Quote the data below from the line containing "mysqli_stmt::bind_result (121, 1475)" through the line containing "mysqli::real_query (109, 1153)", including both of those lines, without any changes.

···

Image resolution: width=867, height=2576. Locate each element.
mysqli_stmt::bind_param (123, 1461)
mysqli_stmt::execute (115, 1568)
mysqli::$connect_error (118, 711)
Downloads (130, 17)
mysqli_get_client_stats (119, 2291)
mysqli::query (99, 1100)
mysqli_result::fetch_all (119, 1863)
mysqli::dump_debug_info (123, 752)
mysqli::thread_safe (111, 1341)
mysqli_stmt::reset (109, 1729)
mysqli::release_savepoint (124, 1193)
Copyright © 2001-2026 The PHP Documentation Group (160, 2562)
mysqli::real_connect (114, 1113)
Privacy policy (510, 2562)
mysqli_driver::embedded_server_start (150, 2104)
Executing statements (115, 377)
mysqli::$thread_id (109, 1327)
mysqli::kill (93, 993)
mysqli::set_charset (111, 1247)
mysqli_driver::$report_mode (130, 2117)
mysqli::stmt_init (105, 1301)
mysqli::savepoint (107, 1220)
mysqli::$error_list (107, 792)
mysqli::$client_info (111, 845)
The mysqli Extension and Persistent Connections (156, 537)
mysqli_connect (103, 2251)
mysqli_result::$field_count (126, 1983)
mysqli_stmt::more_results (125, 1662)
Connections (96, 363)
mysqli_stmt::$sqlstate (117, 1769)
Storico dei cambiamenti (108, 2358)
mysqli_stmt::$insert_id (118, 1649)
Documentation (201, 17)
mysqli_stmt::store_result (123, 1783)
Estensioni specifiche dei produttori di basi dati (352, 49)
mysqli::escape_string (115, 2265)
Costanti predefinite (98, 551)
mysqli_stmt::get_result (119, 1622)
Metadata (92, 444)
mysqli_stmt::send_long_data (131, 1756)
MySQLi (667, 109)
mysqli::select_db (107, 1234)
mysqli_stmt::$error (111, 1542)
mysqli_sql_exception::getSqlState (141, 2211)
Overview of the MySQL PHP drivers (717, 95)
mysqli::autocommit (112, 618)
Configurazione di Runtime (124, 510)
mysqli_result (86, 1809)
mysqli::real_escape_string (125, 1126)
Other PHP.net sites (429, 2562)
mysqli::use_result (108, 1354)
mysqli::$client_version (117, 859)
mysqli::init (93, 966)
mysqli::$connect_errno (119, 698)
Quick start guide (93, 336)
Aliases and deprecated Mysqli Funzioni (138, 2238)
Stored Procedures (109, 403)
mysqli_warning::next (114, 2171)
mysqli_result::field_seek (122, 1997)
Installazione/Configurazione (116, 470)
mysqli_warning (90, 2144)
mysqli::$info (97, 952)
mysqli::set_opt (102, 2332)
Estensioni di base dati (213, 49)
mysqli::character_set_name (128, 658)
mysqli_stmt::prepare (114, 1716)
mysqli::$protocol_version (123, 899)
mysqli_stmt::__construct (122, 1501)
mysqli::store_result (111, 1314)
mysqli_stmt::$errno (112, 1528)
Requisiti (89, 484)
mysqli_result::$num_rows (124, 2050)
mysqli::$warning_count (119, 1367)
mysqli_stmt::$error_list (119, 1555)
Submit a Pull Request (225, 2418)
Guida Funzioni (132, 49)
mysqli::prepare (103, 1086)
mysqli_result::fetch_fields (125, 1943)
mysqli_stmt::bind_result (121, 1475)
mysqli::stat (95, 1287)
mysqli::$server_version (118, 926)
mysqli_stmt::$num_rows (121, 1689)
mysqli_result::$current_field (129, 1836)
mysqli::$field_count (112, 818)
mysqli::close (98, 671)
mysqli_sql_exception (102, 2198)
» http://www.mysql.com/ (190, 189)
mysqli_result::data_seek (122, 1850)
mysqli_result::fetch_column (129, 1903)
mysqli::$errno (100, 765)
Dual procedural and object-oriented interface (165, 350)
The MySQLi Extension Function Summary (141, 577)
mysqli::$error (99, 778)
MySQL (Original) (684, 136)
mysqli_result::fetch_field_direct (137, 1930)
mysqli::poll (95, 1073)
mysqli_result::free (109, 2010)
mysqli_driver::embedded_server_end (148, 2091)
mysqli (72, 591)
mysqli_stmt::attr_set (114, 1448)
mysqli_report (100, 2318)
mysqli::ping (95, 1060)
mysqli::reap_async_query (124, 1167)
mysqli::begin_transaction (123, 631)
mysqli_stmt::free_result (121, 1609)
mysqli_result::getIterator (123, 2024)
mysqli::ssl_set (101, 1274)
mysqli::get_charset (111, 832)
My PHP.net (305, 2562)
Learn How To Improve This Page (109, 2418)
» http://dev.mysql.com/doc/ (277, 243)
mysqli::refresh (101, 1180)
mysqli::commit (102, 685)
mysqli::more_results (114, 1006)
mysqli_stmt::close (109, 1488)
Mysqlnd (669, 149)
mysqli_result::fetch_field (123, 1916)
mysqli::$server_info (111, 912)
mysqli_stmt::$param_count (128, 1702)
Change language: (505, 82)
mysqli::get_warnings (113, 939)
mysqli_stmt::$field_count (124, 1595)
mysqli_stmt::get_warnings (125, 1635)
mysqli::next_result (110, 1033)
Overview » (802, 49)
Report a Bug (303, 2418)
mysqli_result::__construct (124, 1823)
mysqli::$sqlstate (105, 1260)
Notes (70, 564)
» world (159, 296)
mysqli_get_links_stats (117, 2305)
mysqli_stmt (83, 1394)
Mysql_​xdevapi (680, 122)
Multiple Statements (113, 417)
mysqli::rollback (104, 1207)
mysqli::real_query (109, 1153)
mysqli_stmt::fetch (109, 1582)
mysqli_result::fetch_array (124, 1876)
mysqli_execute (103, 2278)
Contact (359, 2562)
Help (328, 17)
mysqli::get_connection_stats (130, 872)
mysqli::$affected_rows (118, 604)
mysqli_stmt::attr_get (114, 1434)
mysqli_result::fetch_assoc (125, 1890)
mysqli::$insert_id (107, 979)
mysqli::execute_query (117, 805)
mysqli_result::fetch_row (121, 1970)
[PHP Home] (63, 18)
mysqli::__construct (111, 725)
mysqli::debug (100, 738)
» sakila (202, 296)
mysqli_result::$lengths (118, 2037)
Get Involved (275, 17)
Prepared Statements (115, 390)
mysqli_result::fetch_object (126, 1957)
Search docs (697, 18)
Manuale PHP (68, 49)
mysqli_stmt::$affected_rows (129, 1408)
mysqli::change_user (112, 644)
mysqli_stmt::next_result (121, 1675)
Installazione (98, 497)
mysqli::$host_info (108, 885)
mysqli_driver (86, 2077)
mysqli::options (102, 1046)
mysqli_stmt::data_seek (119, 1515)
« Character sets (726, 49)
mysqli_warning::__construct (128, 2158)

···

● **Output for this exercise**
mysqli_stmt::bind_result (121, 1475)
mysqli::stat (95, 1287)
mysqli::$server_version (118, 926)
mysqli_stmt::$num_rows (121, 1689)
mysqli_result::$current_field (129, 1836)
mysqli::$field_count (112, 818)
mysqli::close (98, 671)
mysqli_sql_exception (102, 2198)
» http://www.mysql.com/ (190, 189)
mysqli_result::data_seek (122, 1850)
mysqli_result::fetch_column (129, 1903)
mysqli::$errno (100, 765)
Dual procedural and object-oriented interface (165, 350)
The MySQLi Extension Function Summary (141, 577)
mysqli::$error (99, 778)
MySQL (Original) (684, 136)
mysqli_result::fetch_field_direct (137, 1930)
mysqli::poll (95, 1073)
mysqli_result::free (109, 2010)
mysqli_driver::embedded_server_end (148, 2091)
mysqli (72, 591)
mysqli_stmt::attr_set (114, 1448)
mysqli_report (100, 2318)
mysqli::ping (95, 1060)
mysqli::reap_async_query (124, 1167)
mysqli::begin_transaction (123, 631)
mysqli_stmt::free_result (121, 1609)
mysqli_result::getIterator (123, 2024)
mysqli::ssl_set (101, 1274)
mysqli::get_charset (111, 832)
My PHP.net (305, 2562)
Learn How To Improve This Page (109, 2418)
» http://dev.mysql.com/doc/ (277, 243)
mysqli::refresh (101, 1180)
mysqli::commit (102, 685)
mysqli::more_results (114, 1006)
mysqli_stmt::close (109, 1488)
Mysqlnd (669, 149)
mysqli_result::fetch_field (123, 1916)
mysqli::$server_info (111, 912)
mysqli_stmt::$param_count (128, 1702)
Change language: (505, 82)
mysqli::get_warnings (113, 939)
mysqli_stmt::$field_count (124, 1595)
mysqli_stmt::get_warnings (125, 1635)
mysqli::next_result (110, 1033)
Overview » (802, 49)
Report a Bug (303, 2418)
mysqli_result::__construct (124, 1823)
mysqli::$sqlstate (105, 1260)
Notes (70, 564)
» world (159, 296)
mysqli_get_links_stats (117, 2305)
mysqli_stmt (83, 1394)
Mysql_​xdevapi (680, 122)
Multiple Statements (113, 417)
mysqli::rollback (104, 1207)
mysqli::real_query (109, 1153)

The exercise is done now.